• Questions to answer:
1. Answer these from the Covid outbreak article:
(a) Which state Tier is Mono County currently in?
(b) From which state did the group of Marines traced to the outbreak arrive?
(c) How often are the cases reported to the county?
2. Resume the Covid outbreak article after its final sentence.

• Text passage:
County says MCMWTC Covid outbreak should not trigger new restrictions; at least 60 Marines infected

By Wendilyn Grasseschi
Times Reporter

An outbreak of at least 60 positive Covid-19 cases at the Marine Corps Mountain Warfare Training Center located near Walker/Sonora Pass junction has triggered fears in Mono County that the explosion of cases could send the county backwards onto a more restrictive state Tier, if the cases are counted as part of the county’s population base.

Currently, Mono County is in the “Moderate” or “Yellow” Tier. If all of the Marine Corp cases (within a two-week period looking back from the day the state makes its assessment which will likely be soon) were counted as part of the county’s cases, it would very likely send the county into a “Red” or “Purple” Tier, which would force businesses and other operations into a more restricted operating format.

The cases have been traced to a group of Marines who arrived at the base for training from North Carolina the first week of October, a base spokesman told the Times Wednesday. The Marines were put on “restricted movement” in the two weeks prior to their arrival at the base, but once they arrived and began training, he said, some positive cases began to crop up, resulting in the current outbreak. The Marines are currently being isolated, treated and tested at the base with no involvement of Mono County Public Health. However, the base is in constant contact with the county health department, he said, and all cases are reported to the county daily. He also said every Marine within the exercise group, along with symptomatic individuals, close contacts and permanent personnel are being tested.

(Saved entries)

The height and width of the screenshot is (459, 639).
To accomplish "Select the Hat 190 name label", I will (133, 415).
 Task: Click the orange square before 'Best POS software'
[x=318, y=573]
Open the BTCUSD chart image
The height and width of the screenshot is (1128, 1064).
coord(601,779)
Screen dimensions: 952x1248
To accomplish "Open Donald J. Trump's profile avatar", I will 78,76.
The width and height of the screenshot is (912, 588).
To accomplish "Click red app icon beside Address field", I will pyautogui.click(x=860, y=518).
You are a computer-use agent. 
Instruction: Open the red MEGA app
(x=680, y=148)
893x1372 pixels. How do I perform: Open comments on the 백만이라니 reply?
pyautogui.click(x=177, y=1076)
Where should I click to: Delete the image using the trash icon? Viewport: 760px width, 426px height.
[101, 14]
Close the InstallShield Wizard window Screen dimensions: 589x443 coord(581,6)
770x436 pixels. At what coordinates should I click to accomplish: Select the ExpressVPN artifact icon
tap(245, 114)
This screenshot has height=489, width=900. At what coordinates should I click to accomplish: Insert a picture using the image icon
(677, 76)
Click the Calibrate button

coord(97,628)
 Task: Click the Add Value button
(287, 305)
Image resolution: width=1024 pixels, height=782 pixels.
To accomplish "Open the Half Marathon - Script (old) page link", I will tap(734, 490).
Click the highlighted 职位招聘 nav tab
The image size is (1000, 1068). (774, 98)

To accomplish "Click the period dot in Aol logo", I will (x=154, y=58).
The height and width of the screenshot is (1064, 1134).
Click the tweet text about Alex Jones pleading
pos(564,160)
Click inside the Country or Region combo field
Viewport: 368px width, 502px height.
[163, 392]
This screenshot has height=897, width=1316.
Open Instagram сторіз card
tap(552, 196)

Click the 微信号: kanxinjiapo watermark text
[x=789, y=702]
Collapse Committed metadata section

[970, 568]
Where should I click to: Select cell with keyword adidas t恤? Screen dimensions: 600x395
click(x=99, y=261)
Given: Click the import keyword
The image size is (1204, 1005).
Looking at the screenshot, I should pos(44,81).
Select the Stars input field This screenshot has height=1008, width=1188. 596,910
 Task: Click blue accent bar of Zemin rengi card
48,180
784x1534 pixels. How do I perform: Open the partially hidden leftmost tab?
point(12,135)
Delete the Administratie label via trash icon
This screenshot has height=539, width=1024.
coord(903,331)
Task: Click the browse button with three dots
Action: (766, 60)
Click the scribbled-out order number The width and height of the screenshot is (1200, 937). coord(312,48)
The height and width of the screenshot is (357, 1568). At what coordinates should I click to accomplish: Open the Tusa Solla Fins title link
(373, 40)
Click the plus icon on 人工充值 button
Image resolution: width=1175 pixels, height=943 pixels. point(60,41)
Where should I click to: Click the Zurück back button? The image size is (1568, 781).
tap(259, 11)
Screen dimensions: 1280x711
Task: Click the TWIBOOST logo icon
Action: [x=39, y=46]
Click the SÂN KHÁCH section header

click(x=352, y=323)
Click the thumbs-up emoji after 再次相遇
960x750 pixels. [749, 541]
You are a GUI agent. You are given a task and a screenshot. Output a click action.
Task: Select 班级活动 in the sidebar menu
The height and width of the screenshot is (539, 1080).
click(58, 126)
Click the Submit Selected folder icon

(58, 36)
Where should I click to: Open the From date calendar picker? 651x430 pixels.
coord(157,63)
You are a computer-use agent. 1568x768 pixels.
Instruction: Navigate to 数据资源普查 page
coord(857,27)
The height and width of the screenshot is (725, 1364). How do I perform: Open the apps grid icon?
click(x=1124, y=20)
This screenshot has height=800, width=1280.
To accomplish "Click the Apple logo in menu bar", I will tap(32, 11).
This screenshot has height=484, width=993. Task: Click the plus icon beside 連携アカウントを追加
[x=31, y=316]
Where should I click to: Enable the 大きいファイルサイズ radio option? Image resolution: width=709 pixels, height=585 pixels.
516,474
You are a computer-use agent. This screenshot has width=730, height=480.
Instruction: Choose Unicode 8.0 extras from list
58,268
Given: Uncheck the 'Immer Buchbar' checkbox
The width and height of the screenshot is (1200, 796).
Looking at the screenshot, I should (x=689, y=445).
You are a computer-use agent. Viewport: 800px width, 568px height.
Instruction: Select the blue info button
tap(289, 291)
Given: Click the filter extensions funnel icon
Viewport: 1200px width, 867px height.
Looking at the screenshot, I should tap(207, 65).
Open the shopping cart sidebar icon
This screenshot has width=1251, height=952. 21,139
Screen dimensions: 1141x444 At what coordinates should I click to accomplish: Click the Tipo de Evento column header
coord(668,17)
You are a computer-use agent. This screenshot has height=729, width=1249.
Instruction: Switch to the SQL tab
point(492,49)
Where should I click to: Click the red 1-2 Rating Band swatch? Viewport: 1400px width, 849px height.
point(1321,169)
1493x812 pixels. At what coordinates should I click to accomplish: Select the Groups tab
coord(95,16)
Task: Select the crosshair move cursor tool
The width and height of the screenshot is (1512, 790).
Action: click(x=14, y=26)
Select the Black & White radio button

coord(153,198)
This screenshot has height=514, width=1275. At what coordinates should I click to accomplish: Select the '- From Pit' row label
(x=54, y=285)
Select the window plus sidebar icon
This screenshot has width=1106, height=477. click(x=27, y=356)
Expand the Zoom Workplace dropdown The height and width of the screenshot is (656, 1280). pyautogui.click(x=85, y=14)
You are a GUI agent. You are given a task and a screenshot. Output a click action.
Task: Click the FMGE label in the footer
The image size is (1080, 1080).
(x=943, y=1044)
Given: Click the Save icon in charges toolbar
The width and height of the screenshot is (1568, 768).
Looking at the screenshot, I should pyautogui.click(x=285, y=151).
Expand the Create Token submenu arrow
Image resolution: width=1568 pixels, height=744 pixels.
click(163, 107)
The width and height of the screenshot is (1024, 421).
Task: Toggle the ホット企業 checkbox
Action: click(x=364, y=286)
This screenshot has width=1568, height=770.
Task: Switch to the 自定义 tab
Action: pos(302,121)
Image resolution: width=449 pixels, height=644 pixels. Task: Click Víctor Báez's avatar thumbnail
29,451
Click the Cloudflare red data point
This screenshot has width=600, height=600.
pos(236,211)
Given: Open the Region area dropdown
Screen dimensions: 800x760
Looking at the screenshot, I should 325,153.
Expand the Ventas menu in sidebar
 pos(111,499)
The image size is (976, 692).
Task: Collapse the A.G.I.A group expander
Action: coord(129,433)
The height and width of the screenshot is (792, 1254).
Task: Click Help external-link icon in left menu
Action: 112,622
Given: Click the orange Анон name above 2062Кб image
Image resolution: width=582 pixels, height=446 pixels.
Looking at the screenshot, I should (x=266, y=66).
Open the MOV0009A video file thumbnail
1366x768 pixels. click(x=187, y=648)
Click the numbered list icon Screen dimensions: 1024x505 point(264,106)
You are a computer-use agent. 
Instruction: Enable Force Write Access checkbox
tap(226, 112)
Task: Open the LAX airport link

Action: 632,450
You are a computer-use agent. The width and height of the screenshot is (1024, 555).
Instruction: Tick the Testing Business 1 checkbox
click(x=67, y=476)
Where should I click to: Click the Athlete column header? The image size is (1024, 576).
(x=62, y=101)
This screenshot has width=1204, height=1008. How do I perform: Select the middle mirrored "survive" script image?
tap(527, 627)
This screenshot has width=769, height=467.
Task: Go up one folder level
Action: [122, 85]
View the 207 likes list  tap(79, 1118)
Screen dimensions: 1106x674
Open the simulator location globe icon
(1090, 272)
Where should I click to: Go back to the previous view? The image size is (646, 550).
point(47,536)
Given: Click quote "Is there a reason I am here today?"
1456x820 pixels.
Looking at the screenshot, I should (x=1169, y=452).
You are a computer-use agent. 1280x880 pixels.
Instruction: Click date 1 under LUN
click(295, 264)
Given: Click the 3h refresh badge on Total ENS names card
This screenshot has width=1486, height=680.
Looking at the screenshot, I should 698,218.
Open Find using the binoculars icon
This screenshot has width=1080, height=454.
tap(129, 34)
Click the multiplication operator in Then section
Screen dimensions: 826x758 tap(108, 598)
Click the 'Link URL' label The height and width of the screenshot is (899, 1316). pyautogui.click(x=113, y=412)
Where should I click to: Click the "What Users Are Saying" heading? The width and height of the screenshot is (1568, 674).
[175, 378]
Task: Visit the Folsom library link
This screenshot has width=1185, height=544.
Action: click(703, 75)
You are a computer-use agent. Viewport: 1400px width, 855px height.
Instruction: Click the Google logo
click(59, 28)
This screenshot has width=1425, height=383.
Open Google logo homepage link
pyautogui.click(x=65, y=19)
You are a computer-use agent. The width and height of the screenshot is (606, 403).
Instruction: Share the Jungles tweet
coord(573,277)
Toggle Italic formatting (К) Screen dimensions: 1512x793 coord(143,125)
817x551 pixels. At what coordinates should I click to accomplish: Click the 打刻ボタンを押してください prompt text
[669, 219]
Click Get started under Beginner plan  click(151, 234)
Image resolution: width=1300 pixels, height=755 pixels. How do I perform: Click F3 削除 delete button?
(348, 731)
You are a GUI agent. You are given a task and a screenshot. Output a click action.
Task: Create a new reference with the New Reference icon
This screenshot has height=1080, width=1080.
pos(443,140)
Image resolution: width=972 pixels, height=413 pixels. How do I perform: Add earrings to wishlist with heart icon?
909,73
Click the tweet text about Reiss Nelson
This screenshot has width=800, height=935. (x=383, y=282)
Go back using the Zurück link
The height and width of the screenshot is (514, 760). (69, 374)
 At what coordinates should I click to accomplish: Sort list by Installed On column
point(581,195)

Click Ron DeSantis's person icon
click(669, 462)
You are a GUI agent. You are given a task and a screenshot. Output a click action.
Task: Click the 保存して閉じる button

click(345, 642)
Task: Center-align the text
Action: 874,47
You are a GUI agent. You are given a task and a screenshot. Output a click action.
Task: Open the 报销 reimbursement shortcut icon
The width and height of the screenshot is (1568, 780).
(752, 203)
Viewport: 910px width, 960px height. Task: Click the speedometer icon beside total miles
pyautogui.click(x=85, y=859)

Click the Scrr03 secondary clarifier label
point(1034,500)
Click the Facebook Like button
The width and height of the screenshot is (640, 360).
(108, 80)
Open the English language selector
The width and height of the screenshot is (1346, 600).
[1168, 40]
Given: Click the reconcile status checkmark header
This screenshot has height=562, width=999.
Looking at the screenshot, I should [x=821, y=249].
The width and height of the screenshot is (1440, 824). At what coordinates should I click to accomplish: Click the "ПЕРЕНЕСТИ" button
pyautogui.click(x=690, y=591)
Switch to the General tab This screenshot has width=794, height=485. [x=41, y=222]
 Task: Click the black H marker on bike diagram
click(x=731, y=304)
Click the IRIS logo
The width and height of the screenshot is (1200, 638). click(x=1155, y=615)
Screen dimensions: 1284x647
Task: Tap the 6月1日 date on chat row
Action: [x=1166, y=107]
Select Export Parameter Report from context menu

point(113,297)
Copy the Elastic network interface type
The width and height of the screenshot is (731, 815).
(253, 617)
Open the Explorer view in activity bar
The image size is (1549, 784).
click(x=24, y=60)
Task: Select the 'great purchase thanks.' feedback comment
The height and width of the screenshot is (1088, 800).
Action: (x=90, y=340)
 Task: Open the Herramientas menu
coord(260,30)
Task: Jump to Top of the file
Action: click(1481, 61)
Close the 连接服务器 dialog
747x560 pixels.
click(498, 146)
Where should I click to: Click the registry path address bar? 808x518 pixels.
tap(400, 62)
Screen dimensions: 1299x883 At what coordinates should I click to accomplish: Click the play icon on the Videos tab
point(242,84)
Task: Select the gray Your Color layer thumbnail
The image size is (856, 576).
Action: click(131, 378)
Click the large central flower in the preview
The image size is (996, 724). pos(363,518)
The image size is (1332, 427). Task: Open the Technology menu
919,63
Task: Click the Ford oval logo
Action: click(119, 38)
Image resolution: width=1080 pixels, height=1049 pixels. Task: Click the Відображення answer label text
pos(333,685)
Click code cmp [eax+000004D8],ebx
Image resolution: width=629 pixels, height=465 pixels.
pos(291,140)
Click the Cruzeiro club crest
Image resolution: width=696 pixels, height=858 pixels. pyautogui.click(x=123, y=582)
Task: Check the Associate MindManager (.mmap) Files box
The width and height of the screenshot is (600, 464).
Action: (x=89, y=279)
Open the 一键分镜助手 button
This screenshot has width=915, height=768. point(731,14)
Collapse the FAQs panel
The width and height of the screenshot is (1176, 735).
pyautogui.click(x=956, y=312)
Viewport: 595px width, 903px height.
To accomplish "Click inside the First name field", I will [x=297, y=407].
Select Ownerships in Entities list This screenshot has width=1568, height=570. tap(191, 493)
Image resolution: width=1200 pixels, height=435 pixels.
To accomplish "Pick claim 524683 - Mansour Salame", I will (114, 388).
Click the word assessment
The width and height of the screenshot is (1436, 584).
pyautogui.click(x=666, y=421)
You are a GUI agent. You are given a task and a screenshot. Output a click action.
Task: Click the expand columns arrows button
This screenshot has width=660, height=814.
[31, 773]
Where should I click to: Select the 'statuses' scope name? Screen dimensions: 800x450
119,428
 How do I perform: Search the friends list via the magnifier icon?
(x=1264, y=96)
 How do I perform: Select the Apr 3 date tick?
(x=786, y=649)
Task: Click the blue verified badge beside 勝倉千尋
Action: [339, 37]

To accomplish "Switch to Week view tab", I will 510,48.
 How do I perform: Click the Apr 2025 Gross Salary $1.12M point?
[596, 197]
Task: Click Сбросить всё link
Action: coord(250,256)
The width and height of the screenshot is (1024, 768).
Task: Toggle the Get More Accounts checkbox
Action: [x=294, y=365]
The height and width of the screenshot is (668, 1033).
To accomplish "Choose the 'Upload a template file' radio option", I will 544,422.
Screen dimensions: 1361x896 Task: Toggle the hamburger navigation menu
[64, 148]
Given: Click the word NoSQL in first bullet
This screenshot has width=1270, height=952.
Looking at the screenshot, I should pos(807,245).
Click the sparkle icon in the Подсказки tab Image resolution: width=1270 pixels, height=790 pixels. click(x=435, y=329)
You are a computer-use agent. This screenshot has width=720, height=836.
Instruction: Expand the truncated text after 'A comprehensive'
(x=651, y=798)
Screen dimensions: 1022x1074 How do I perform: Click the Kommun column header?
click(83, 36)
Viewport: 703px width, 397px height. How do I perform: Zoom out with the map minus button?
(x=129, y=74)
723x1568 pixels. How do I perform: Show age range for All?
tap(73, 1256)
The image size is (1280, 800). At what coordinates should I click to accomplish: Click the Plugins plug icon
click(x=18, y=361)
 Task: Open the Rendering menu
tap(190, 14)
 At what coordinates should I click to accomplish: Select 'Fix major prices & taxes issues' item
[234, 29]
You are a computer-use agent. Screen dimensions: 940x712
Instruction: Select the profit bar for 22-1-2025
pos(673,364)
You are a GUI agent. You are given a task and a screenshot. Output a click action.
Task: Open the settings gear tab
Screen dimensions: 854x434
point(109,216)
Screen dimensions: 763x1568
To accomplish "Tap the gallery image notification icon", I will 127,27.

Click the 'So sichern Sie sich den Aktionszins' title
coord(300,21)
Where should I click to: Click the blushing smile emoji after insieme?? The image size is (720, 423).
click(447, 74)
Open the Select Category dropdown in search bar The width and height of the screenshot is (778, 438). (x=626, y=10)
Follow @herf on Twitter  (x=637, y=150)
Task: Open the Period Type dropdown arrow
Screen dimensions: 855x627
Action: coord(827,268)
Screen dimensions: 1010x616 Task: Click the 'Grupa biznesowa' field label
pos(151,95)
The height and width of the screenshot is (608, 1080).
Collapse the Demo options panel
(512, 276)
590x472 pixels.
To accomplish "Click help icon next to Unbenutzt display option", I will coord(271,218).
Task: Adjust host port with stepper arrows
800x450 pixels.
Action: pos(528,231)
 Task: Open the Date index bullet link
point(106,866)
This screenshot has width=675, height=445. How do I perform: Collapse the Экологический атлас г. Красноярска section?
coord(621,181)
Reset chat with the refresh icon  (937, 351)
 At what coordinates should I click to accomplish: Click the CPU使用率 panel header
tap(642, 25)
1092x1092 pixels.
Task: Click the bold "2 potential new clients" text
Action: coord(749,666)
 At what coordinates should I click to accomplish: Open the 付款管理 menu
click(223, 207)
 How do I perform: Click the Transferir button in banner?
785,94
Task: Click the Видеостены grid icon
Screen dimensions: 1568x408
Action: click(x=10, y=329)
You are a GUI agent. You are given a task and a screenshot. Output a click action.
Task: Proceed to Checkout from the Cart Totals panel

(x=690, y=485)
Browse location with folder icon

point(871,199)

• Responses by item number:
1.
(a) The "Moderate" or "Yellow" Tier.
(b) North Carolina.
(c) Daily.

2.
The question about the possibly impact of the outbreak to the county itself comes down to one word: if. If all or most of these cases count, further restrictions are coming, according to Mono County officials, noting that in other county’s with military bases, outbreaks of the local base residents do get included in the county’s case count.

However, Mono County might have a better chance at convincing the state not to include the Marines from this particular facility as part of the county’s cases and this is why, according to Mono County Supervisor Stacy Corless, who also said the county is strongly advocating to the state that the Marine base outbreaks do not count.

“One, this base is unique, it is not like other military bases where they might live in the county for a year or more,” she said. “Rather, many of the Marines who arrive at the base are only here for a short time for training, before they are deployed to other assignments. Two, in this case, the outbreak was within a short -term training group and it has not spread outside of the group and into the housing facilities in Walker or into the rest of the Mono County’s communities or schools at this time because while the Marines are training, they are a largely contained unit with very little to no interaction with the rest of the base or the county. Three, the base is already responding appropriately and is tracing, testing and doing medical care.”

She said the county is working daily with the state to clarify its reasoning. She also said there is an adjudication process wherein a county can dispute the state’s process used to decide on which Tier a county is assigned to and the county is prepared to use that process, if need be. She noted that it isn’t the data itself the county might dispute, but whether or not the cases should be assigned to the county in the first place.

At press time, the issue had not been resolved.

But there is no doubt that the answer will have a big impact on Mono County, already slammed by a short summer and a fall of smoke and closures of nearby public lands, should the state chose to move the county into a Red or Purple Tier.

As a local business manager said Wednesday to the Times, “If I have to shut down again, I might not be able to ever re-open.”

That, along with other reasons, is why the county is taking such a proactive effort to advocate for an exception to the state’s Tier assignment process.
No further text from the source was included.